A federal court in the Southern District of California has transferred to the Northern District a lawsuit filed in January 2014 against Pepsico, Inc., alleging that its products violate the state’s Safe Drinking Water and Toxic Enforcement Act of 1986 (Prop. 65) because they contain 4-methylimidazole (4-MEI), a chemical included on the Prop. 65 list of substances known to the state to cause cancer, and the company has not provided appropriate consumer warnings. Riva v. Pepsico, Inc., No. 14-0340 (U.S. Dist. Ct., S.D. Cal., order entered April 30, 2014). Eight similar federal lawsuits against Pepsico were filed either in the Northern District or transferred there and are scheduled for a May 29, 2014, case management conference. Finding that transfer to the Northern District would promote the efficient use of judicial resources, the court granted the defendant’s motion.

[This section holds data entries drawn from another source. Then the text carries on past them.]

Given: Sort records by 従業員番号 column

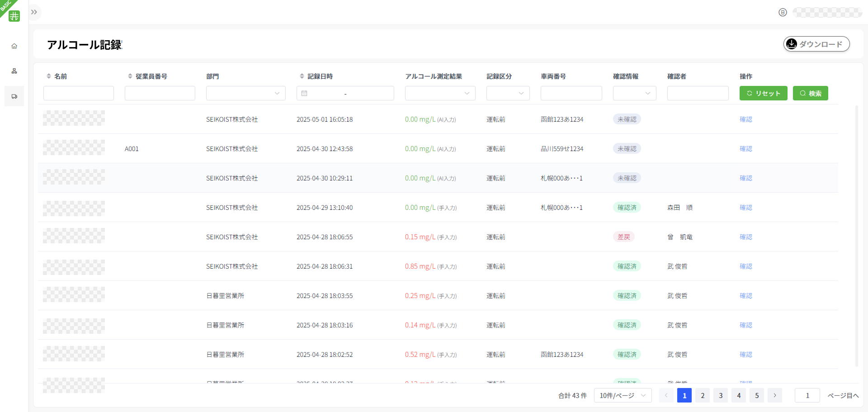Looking at the screenshot, I should click(130, 76).
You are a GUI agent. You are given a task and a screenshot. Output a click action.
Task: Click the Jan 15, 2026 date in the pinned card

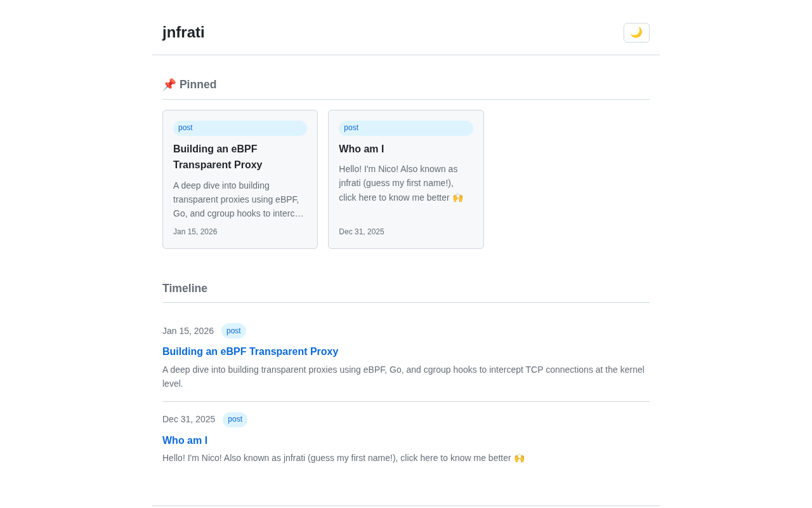coord(195,232)
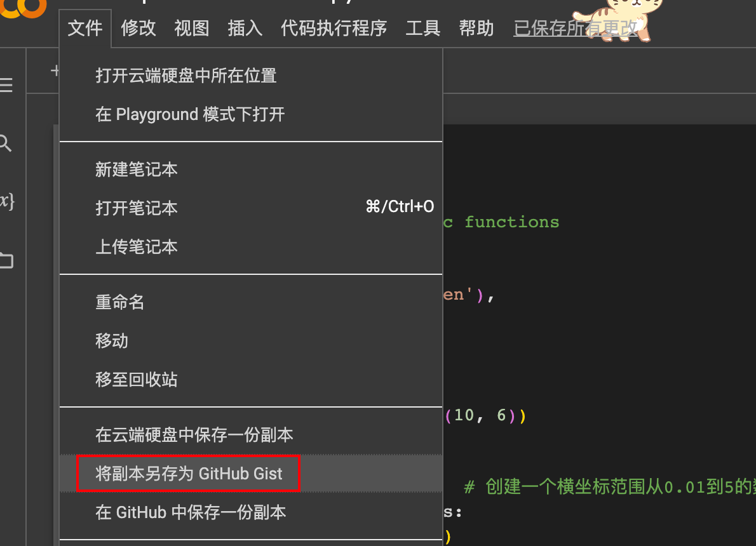The width and height of the screenshot is (756, 546).
Task: Choose 在 Playground 模式下打开
Action: pyautogui.click(x=190, y=114)
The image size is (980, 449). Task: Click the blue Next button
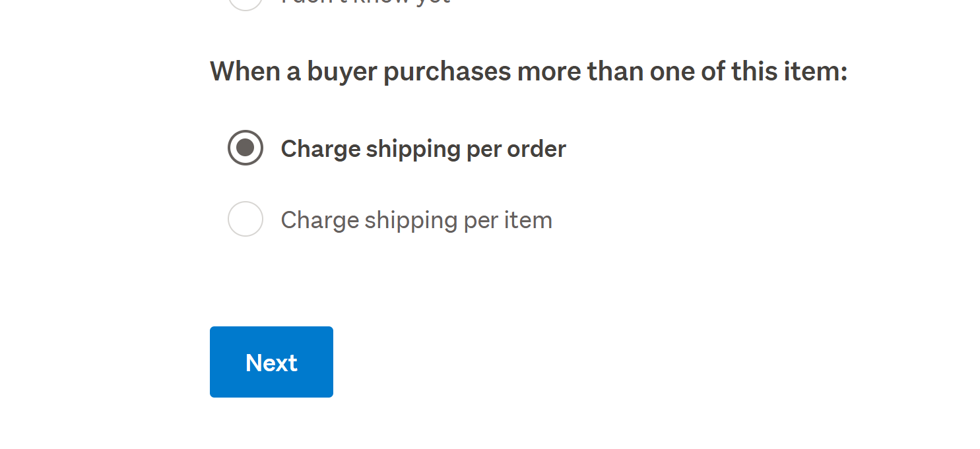(x=271, y=362)
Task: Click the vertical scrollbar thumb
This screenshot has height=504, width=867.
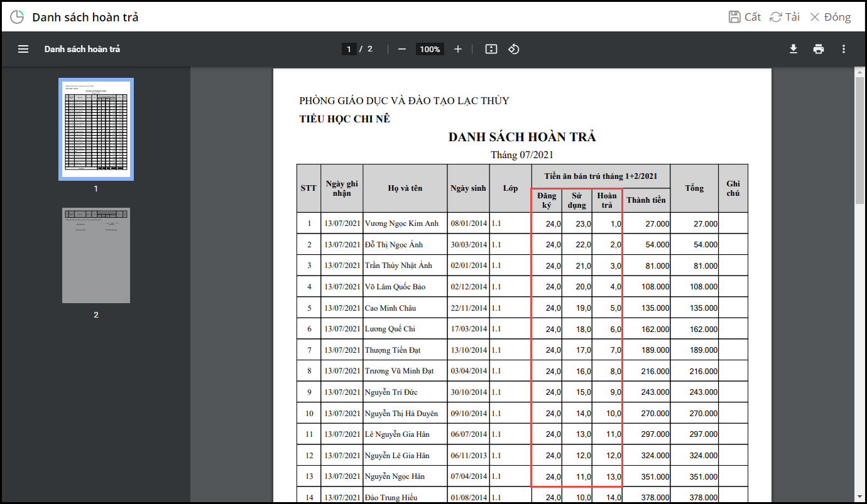Action: (859, 141)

The plaintiffs had argued that under the first-to-file rule, all of the cases should have been transferred to the Southern District, but the court disagreed. According to the court, the inconvenience to the other parties and witnesses would be somewhat greater, because more cases were filed elsewhere and have progressed further than Riva. The court also noted that “all actions, wherever located, are attorney-driven statutory consumer class actions and generally require only limited participation of the individual class representative. No actual individual damages need be demonstrated to prevail in these consumer class actions thereby limiting the role of the named plaintiff.” The court further indicated that “the first-to-file rule was not adopted to award the winner of the race to the courthouse with the status of class counsel.”